Momenti di tensione, tafferugli con la polizia, e poi un presidio davanti ai cancelli del Comune di Bologna per chiedere al sindaco Pd, Virginio Merola, risposte sull’emergenza abitativa. Si è concluso così lo sgombero di via Solferino 42, il condominio di proprietà dell’Istituto per ciechi Francesco Cavazza dove il collettivo Làbas aveva alloggiato abusivamente una trentina di persone rimaste senza casa tra sfratti e crisi, italiani e stranieri, tra cui 5 minorenni. “Famiglie, bambini e pensionati che finiranno in mezzo alla strada mentre i palazzi torneranno vuoti – attacca il collettivo – perché di fronte ai problemi sociali l’amministrazione delega il lavoro alle forze dell’ordine”.

Verso le 7 del mattino, infatti, la Digos della Questura di Bologna ha dato esecuzione a un provvedimento di sequestro dello stabile emanato dalla Procura, pm Antonello Gustapane, e sgomberato dall’edificio, il collettivo ha sfilato in corteo fino ai cancelli del Comune di Bologna, per chiedere un incontro con l’assessore al Welfare Amelia Frascaroli. Dell’intervento della polizia, però, fa sapere l’amministrazione, il Comune non era stato informato, e Frascaroli stessa si è detta “colpita” dallo sgombero. “Sono dispiaciuta quanto voi” ha detto l’assessore nell’incontrare i manifestanti. Già in passato, infatti, l’ex candidata a sindaco di Bologna aveva condannato la politica del pugno duro nei confronti degli occupanti: “Chi occupa un immobile commette un atto illegale, certo – spiega al fattoquotidiano.it – e altri non lo fanno, ma non possiamo sempre impugnare il mito della legalità a tutti i costi. A volte bisogna essere capaci di dire che c’è una legalità che non funziona perché crea disuguaglianze”.

Voci del dataset
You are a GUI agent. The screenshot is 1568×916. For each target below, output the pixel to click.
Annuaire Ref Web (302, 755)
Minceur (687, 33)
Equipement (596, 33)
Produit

_Esercizio A_
Rispondi a queste domande sul testo dello sgombero di via Solferino:
(i) A chi appartiene il condominio di via Solferino 42?
(ii) Quanti minorenni c'erano tra le persone alloggiate dal collettivo?
(iii) Con quale assessore il collettivo chiedeva un incontro davanti al Comune?
_Esercizio B_
Prosegui il testo sullo sgombero di via Solferino, riprendendo subito dopo l'ultima frase.
I record sono materiale a sé, distinto dal testo.

_Risposta finale A_
(i) All'Istituto per ciechi Francesco Cavazza.
(ii) Cinque.
(iii) Con Amelia Frascaroli, assessore al Welfare.

_Risposta finale B_
Una posizione per la quale Frascaroli in passato è stata criticata, tra le fila del centrosinistra, quella relativa alla politica degli sgomberi. Lo stesso tema che appena pochi giorni fa aveva rischiato di spaccare la maggioranza seduta in consiglio comunale. Via Solferino, del resto, è solo il secondo episodio capitato a ottobre. Una settimana fa era stato il turno di Atlantide, cacciato dalla sede storica in porta Santo Stefano, e l’arrivo della polizia, preceduto di poche ore dal licenziamento dell’ex assessore alla Cultura bolognese, Alberto Ronchi, aveva causato una crisi politica con Sel. Frascaroli non fa parte di Sinistra, ecologia e libertà, ma nel 2010 aveva guidato una lista vendoliana conquistando parecchi consensi, quindi è anche a lei che Merola si è rivolto per cercare una riappacificazione in grado di resistere fino alla primavera, tempo di nuove elezioni.

Tuttavia, la posizione di Frascaroli, per quanto riguarda le occupazioni, resta diversa da gran parte del Partito democratico: “Io capisco i dubbi e le perplessità di tutti, ma la situazione dell’Italia oggi è così drammatica che diventa difficile punire chi ha creduto di proteggere la propria famiglia affidandosi all’occupazione. Basti guardare chi sono le persone che vivono negli stabili occupati della città: italiani e stranieri che prima avevano un lavoro regolare, pagavano le tasse, poi a causa della crisi hanno perso tutto. Ecco, i nostri politici dovrebbero rendersi conto che è questo il pubblico delle occupazioni”.

Una questione delicata, a Bologna, destinata a ripetersi. Anche perché centinaia di persone in città occupano abusivamente diversi edifici, per i quali la situazione è simile a via Solferino: via De Maria, e l’ex sede Telecon di via Fioravanti. La Procura ha disposto il sequestro, e resta da capire quando arriverà la polizia.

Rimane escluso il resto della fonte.